__Instructions to follow__: What lines below hold the string "size"? Copy them all.

__Stored records__:

+ + + +

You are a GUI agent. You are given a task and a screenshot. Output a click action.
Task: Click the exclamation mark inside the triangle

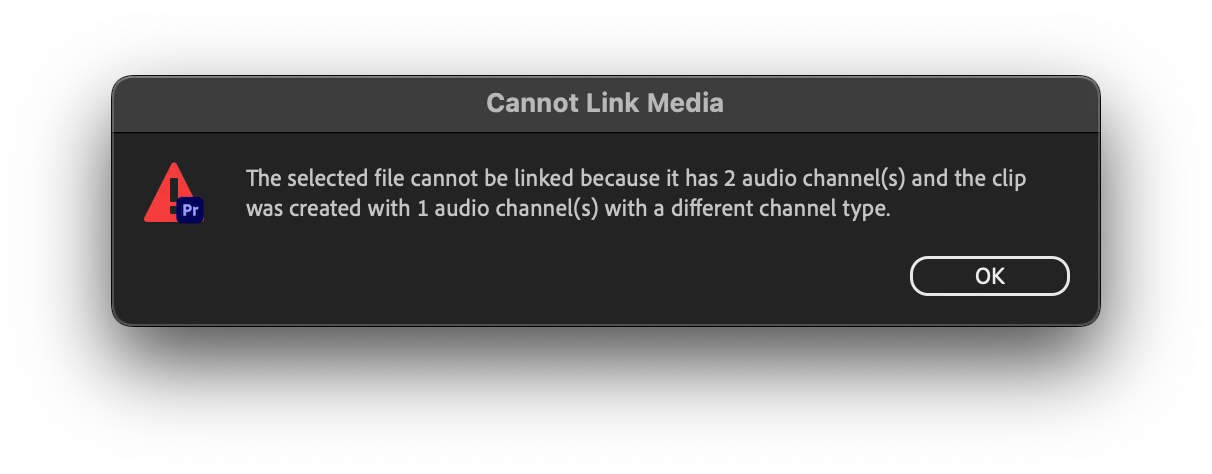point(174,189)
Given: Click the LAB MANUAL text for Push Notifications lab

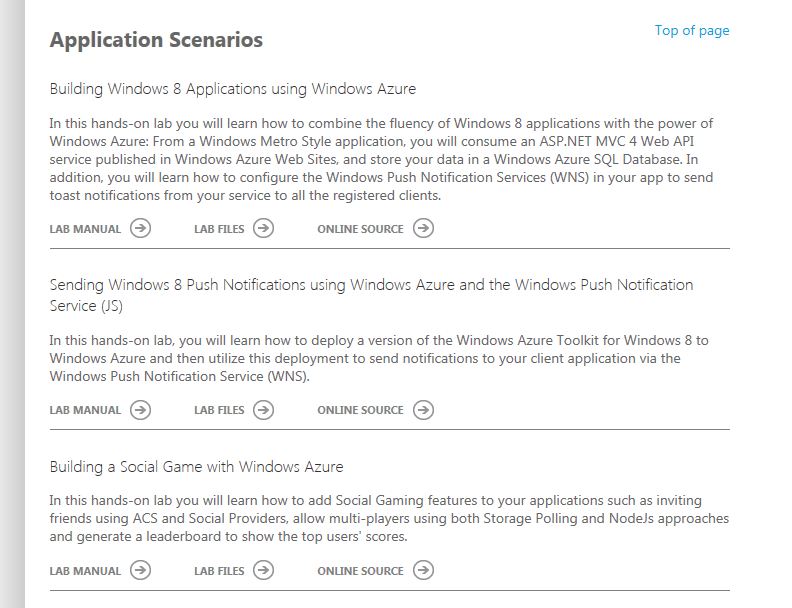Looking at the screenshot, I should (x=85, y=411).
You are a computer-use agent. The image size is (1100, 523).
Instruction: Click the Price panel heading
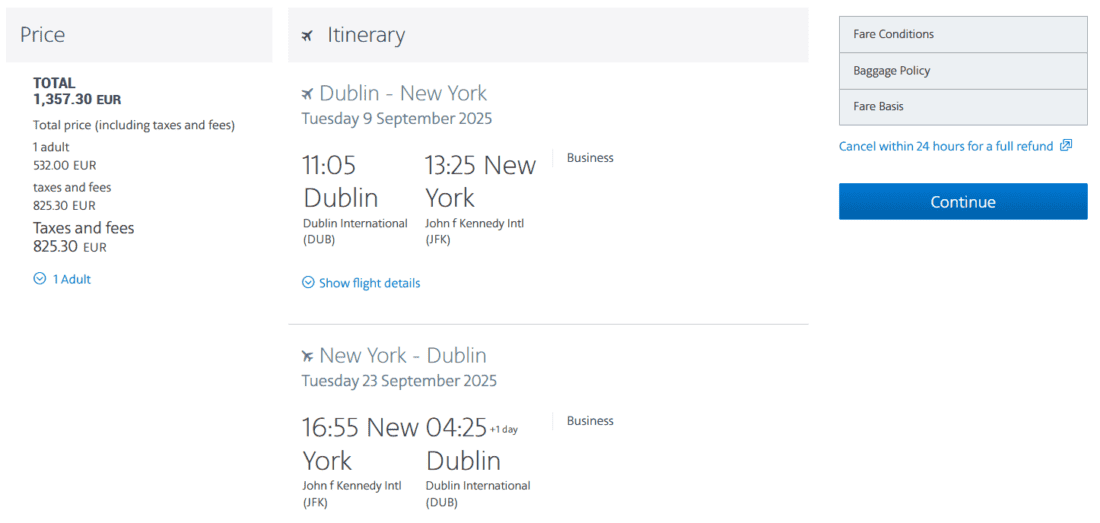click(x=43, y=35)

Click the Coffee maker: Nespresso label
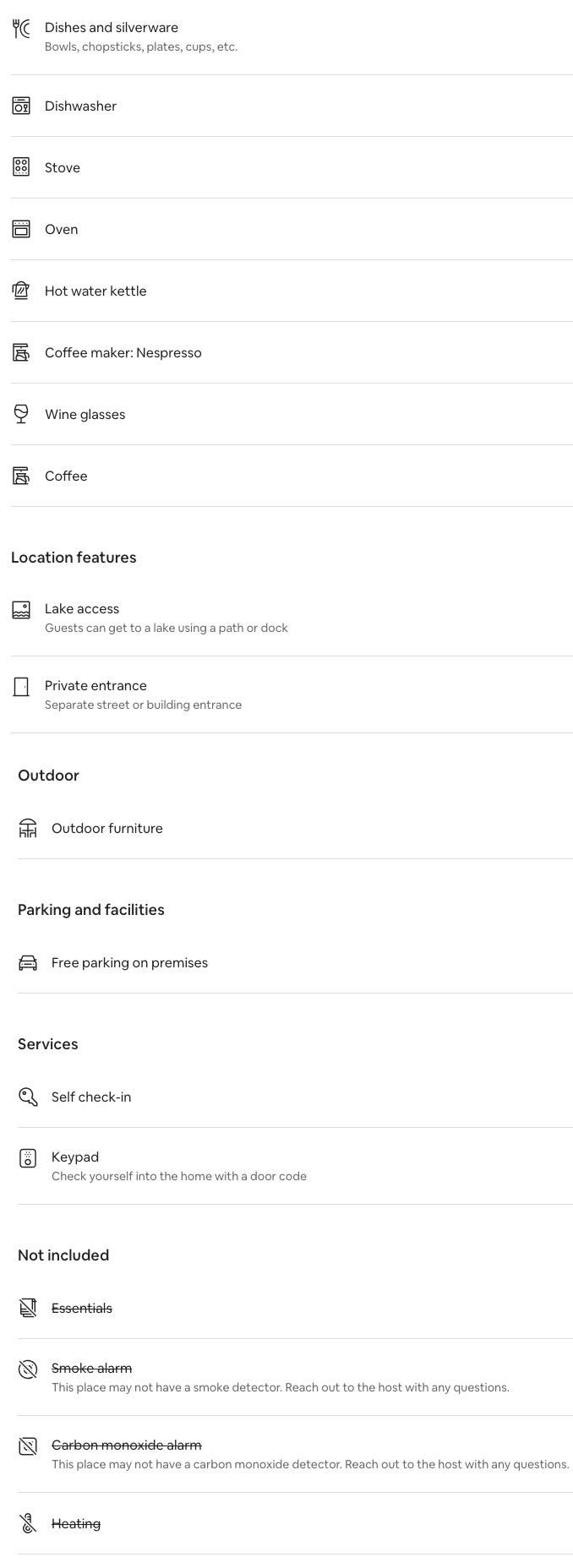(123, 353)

+ + + +

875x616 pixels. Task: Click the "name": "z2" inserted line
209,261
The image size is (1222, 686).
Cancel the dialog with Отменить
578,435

+ + + +

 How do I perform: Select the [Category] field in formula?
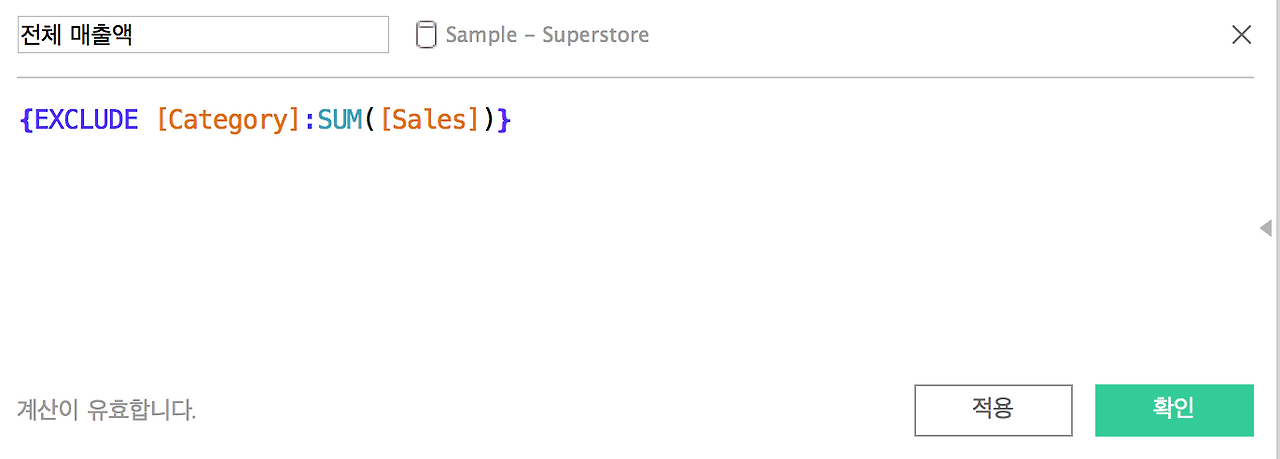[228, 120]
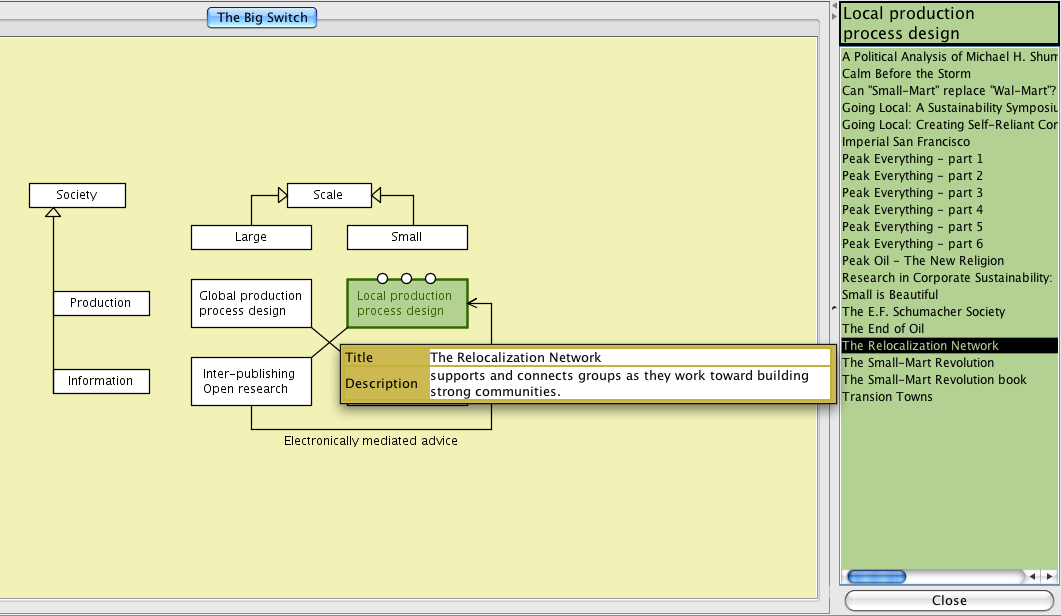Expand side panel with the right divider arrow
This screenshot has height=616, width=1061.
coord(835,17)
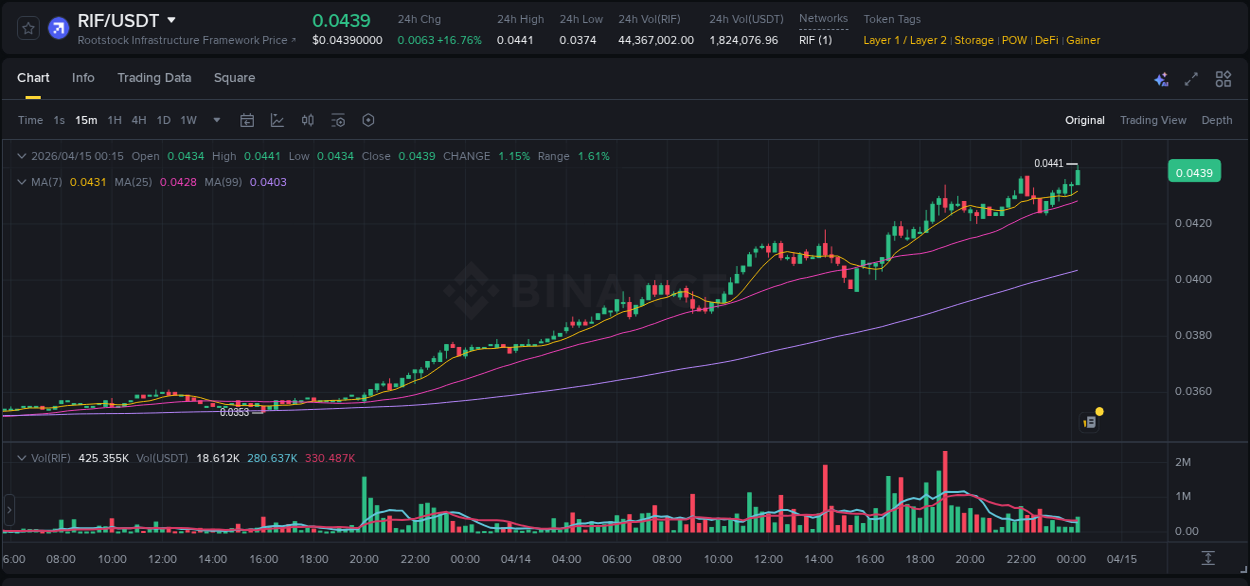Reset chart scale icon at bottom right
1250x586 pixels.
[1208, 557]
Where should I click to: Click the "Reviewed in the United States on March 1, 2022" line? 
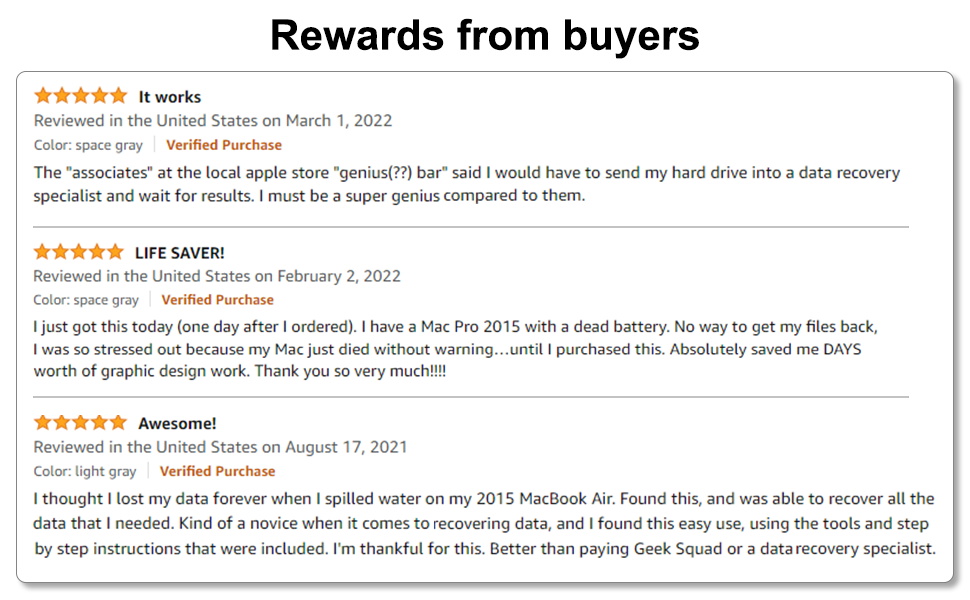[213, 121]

+ + + +

__Completed exercise__:
You are a computer-use agent. The image size is (1100, 523).
The image size is (1222, 686).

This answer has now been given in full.